I recently visited with Robert E. (Rob) Farr, II, President and CEO of Cooke Douglass Farr Lemons Architects and Engineers, P.A. (CDFL), about his leadership philosophy, and I took note of his emphasis on talent development. Farr’s father, Robert Farr, Sr., founded CDFL in 1961 along with Nelson Douglass and Bill Cooke, and Farr joined the firm in 1974 after studying at Millsaps and graduating from the University of Arizona. Farr was honored at graduation as the outstanding senior in the college of architecture. Over the last 38 years, he has been able to pursue his passion of working with his colleagues to “create places that are designed to brilliantly and flawlessly make people’s lives better.” CDFL, like a number of other Mississippi businesses, is a secret success story. They are a significant “importer” of dollars into our state as their professional staff of over 51 employees serves clients in over 17 states.
Farr emphasized to me, “You have to invest in your people.” He shared a phrase that was new to me for his approach which he describes as “reflective light.” This means that the leader takes the best of his or her people and reflects that back to them. You accentuate the employee’s strengths and talents which in turn strengthen the entire team. Farr acknowledged that the real challenge is the practical application of this leadership philosophy. He does it by listening and observing his team members and then at opportune times he is intentional about encouraging the individual employees about their unique gifts and talents. Farr strives to bring out the very best in people on his team and enable them for success. I have found that great companies have similar approaches and genuinely care about their employees. As the old expression goes, “people do not care what you know until they know that you care.”

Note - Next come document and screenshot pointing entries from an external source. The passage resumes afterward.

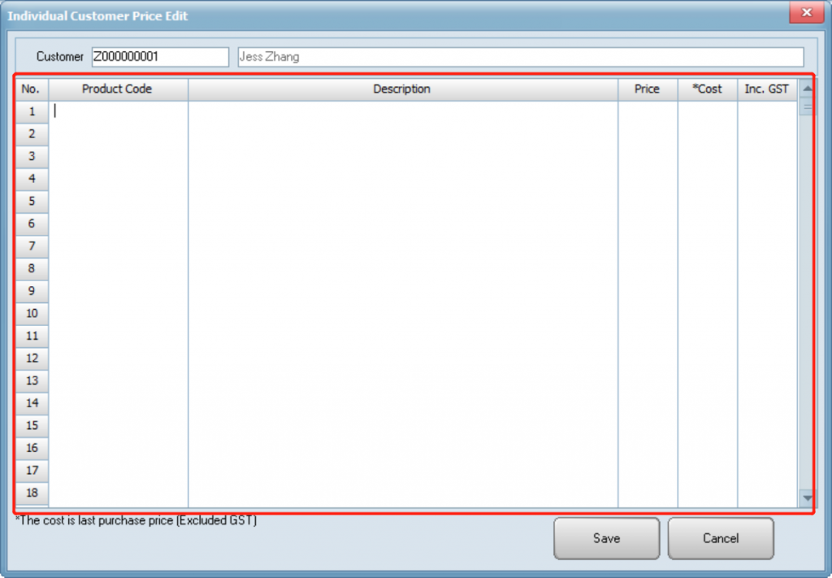The height and width of the screenshot is (578, 832).
Task: Select row number 18 header
Action: point(32,493)
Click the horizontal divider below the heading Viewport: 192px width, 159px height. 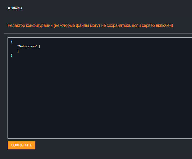click(98, 34)
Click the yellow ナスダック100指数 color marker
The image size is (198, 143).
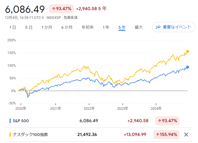coord(10,135)
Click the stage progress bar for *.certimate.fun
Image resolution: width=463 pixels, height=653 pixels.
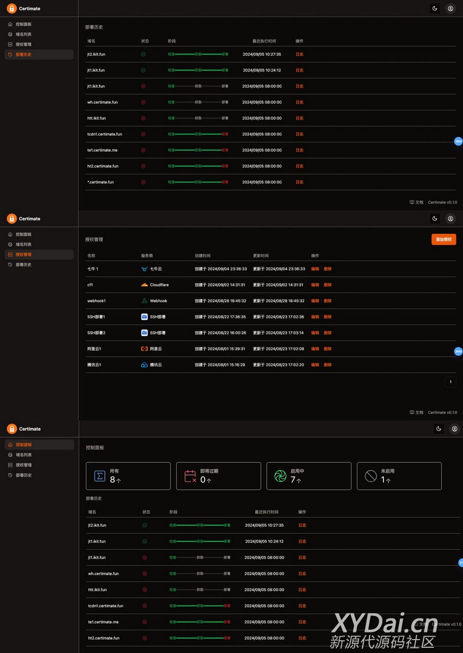point(198,182)
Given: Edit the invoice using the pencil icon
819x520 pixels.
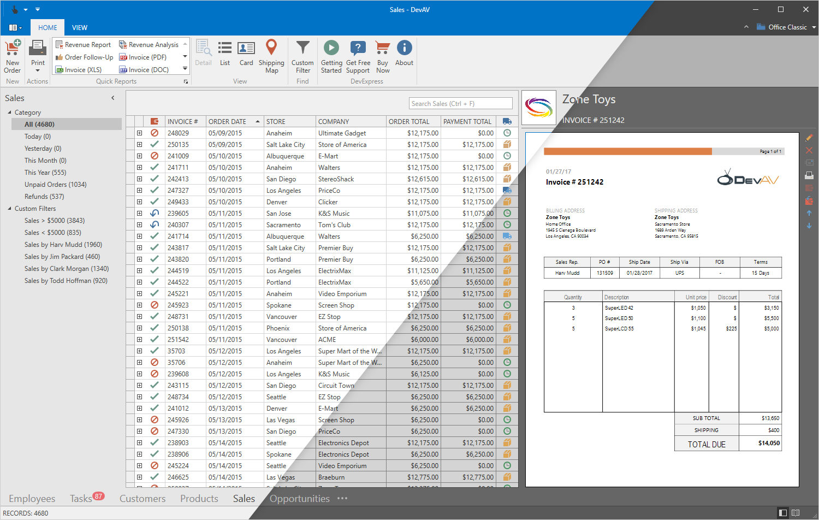Looking at the screenshot, I should coord(810,138).
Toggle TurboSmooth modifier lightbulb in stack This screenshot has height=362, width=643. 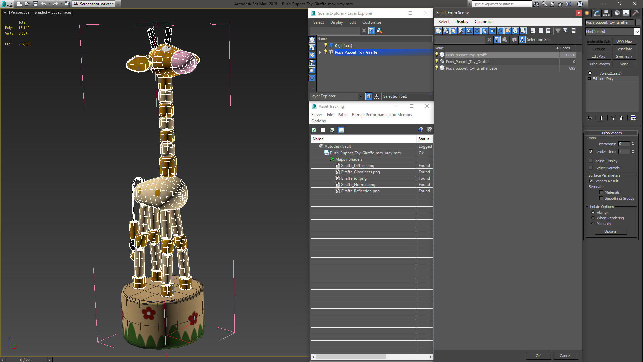pyautogui.click(x=590, y=73)
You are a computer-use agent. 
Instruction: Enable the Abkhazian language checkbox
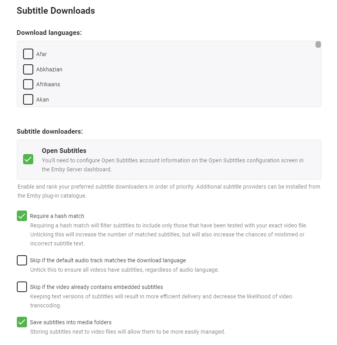pyautogui.click(x=28, y=69)
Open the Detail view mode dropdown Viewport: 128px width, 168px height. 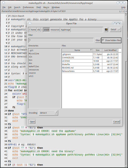tap(115, 30)
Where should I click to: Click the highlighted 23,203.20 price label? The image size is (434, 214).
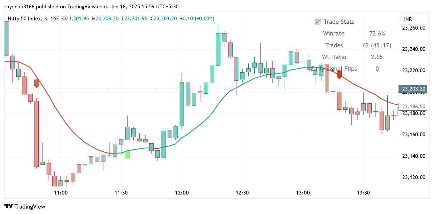pyautogui.click(x=413, y=89)
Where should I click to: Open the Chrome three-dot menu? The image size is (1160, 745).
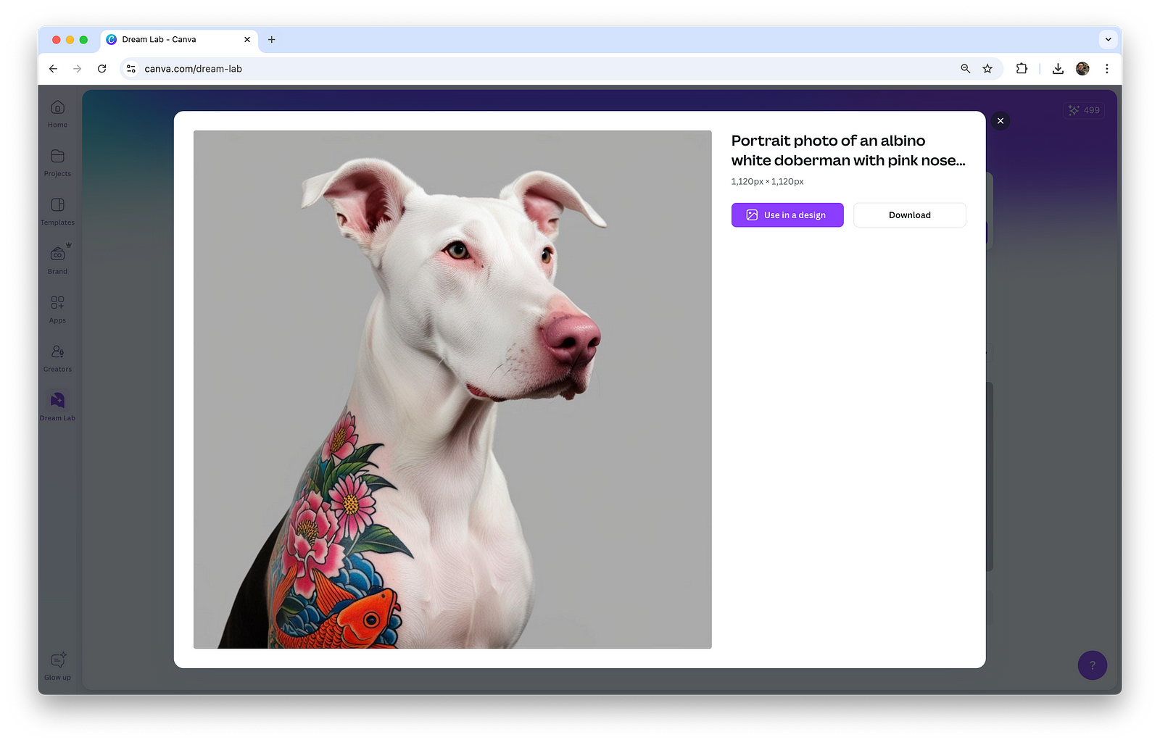(x=1107, y=68)
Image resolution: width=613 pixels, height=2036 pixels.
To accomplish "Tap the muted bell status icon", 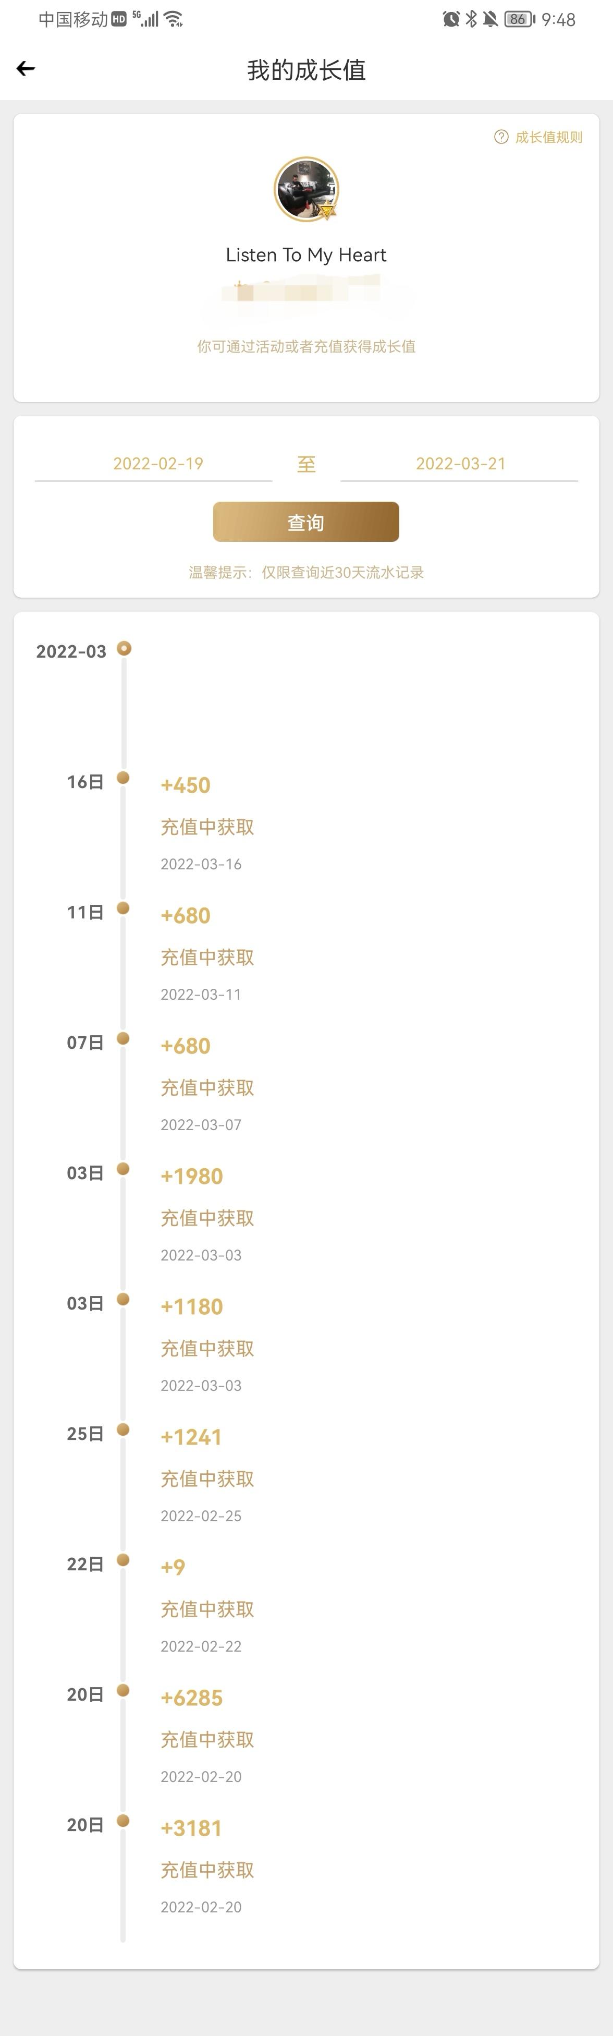I will click(491, 19).
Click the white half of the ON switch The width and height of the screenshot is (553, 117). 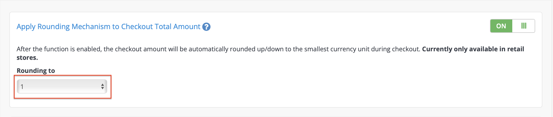point(523,26)
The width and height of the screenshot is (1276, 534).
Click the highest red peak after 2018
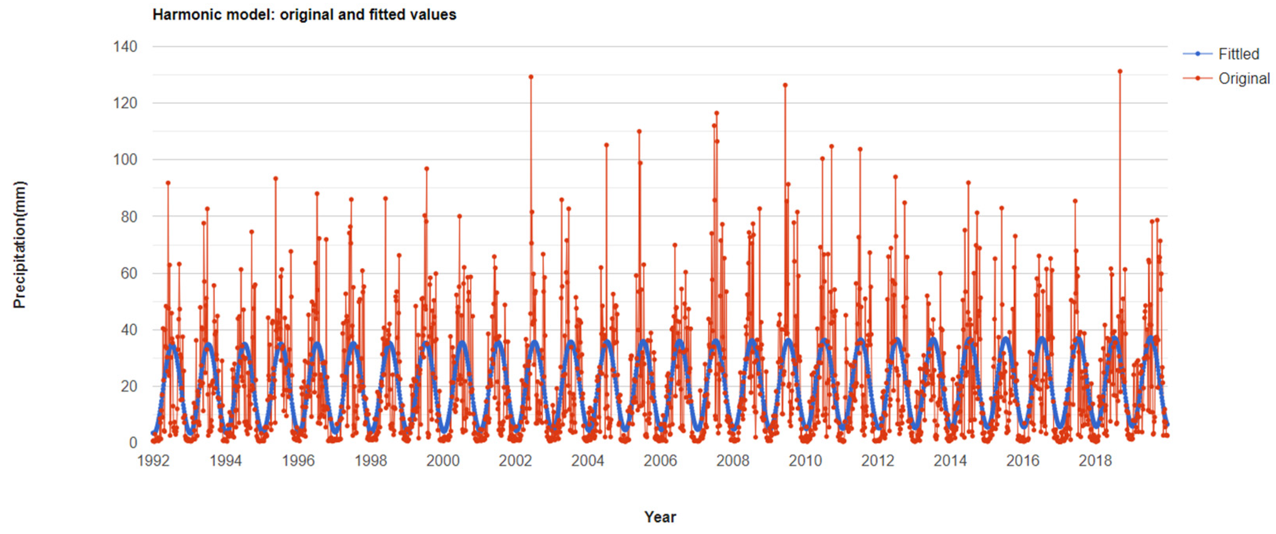point(1120,72)
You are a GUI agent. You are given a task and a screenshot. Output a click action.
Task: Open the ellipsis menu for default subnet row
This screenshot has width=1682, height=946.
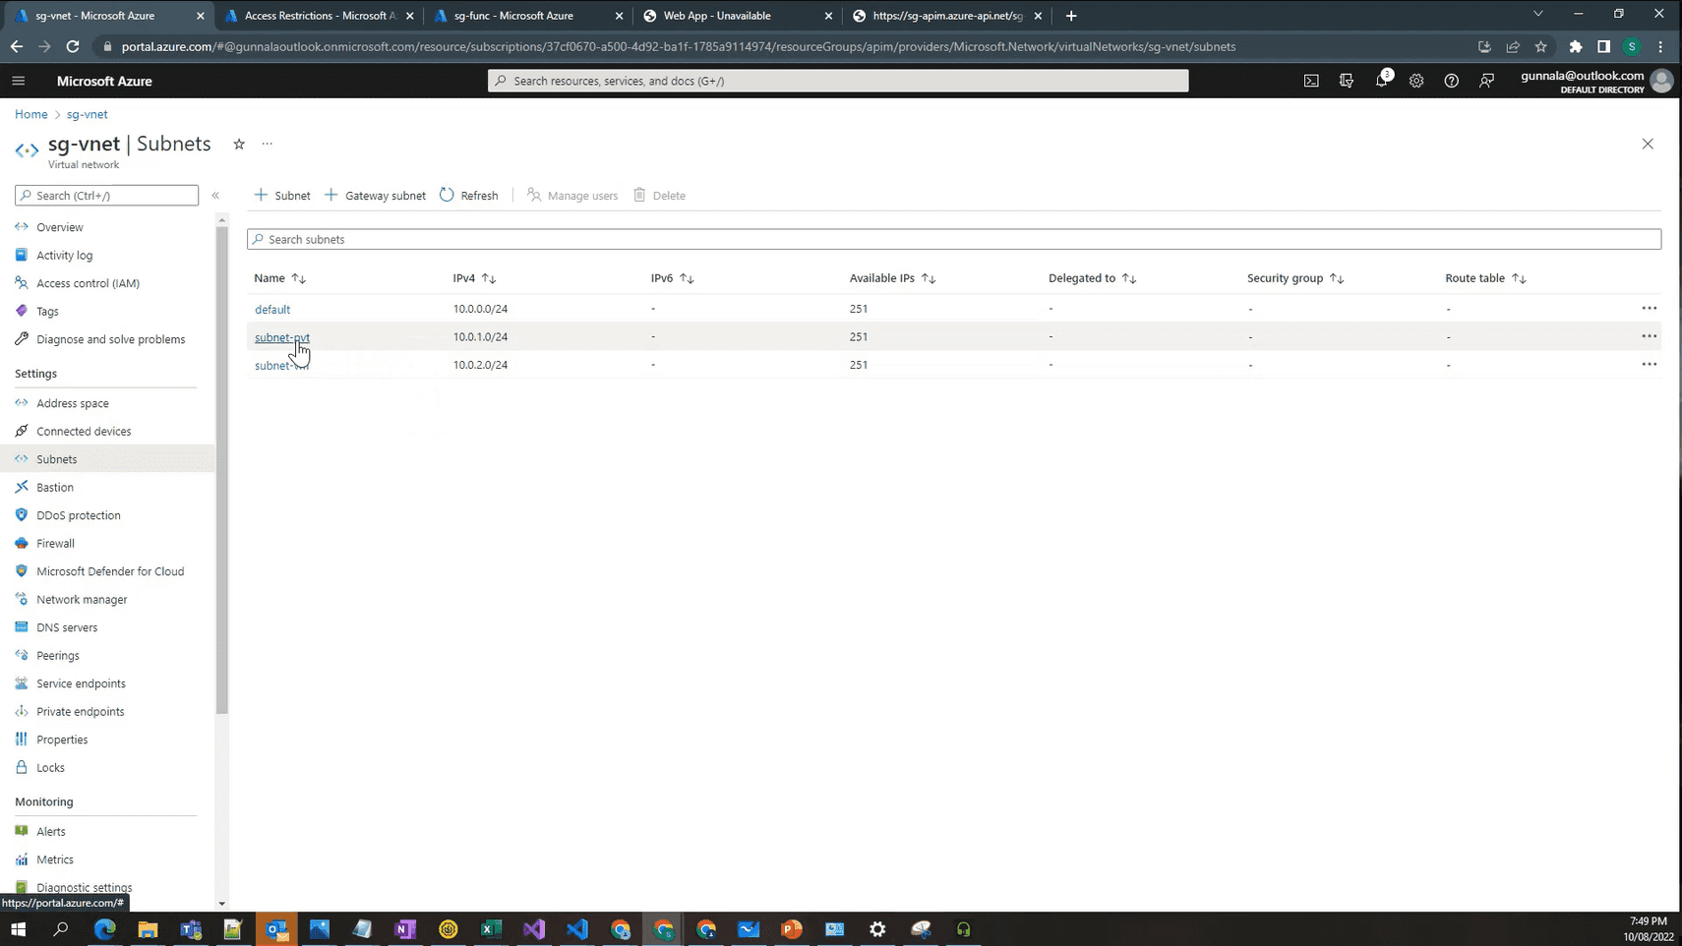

At CDFL, they work hard but Farr said that they try to make work an enjoyable place. The day we spoke, the firm was collectively celebrating a large new contract and they were about to have an “Office Olympics” event. Farr’s philosophy is that “work” should not be a dirty word. When you are doing what you love then it really is not work. Farr, like other successful leaders, is a lifelong learner. He knows that he does not have all of the answers and is always seeking out new information and ways of doing things. Being thirsty for growth empowers organizations to not become stagnant. In today’s competitive world, it really pays to be a learning organization.
Mississippi’s future strength will depend on companies that fully develop their people and similarly “import” fees and opportunities into our state. We live a new flat world and the opportunities for us are incredible. I appreciate visionary leaders like Farr who recognize these opportunities and seek to build great companies and communities in our state.